Has examples of using the ElevenLabs TTS generator's API. Is meant as a look-up resource for developers, not as an importable package or standalone wrapper/frontend.

Primary LanguagePythonMIT LicenseMIT

elevenlabs-usage

warning

tests

this repo is not fully tested yet (tho mostly). please use with a note in the back of your mind that things may not work, to protect against disappointment.

assumptions/requirements

a secrets.py with elevenlabs_key, some pip installs (pygame, ffmpeg, rich), a dump folder <-- list is probably not exhaustive

index, the juice, the point

crop an audio:
  crop.py --> no function, just 6 lines of code

generate and download audio:
  eleven_labs.py -> use_tts(voice_id, string)
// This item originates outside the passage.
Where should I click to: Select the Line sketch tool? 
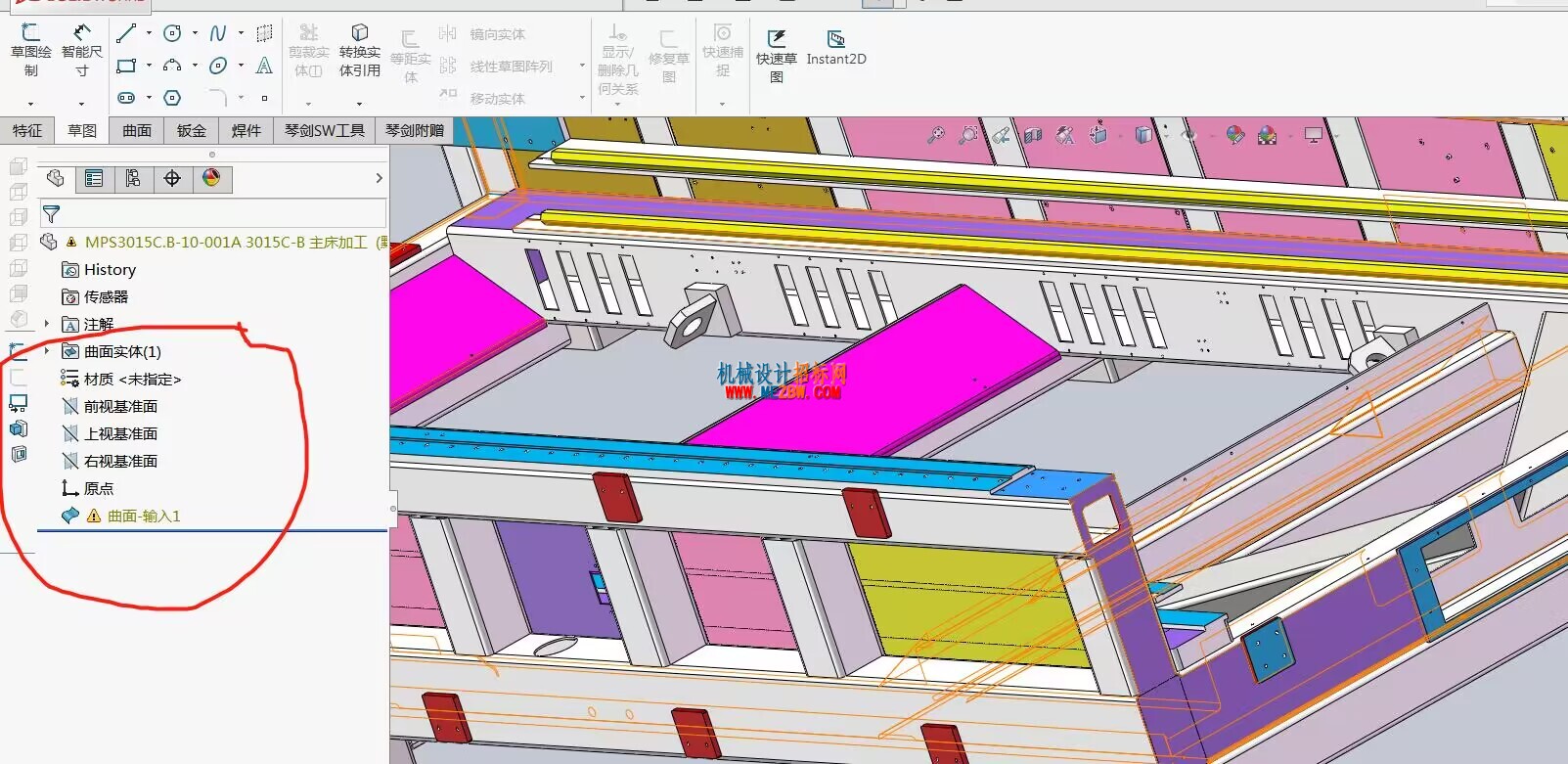pyautogui.click(x=126, y=33)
get voice ID for each name:
  eleven_labs.py -> get_name_ID_mapping()

get settings for a given voice ID:
  eleven_labs.py -> get_settings(ID)

get settings for each voice:
  eleven_labs.py -> get_all_settings()

edit a voice's labels and settings:
  eleven_labs.py -> edit_voice(name, new_settings)

play an audio
  play_audio.py -> set example_n to 0 for vlc, 1 for pygame, 2 for pygame+tkinter
    (vlc, pygame, tkinter are python modules)

download gen history:
  download_history.py -> bunch of different functions

things i want

API related

  • easy, clean access to all data, meaning:
    • there is history, voice names, training samples, generated audio and associated text for a voice, settings for a specific audio;
      • i want some representation of data where i can access and search over all of that in an easy way

general audio related

  • crop audios using text
    • get speech tagger, use timestamps to crop
      • OpenAI Whisper is strong, but requires GPU to run
  • picking and playing audios with some interface that is good (as opposed to normal Windows stuff)

misc

  • all this in a nice interface, probably with tkinter.
  • not guaranteeing i will do this. this is just what i want.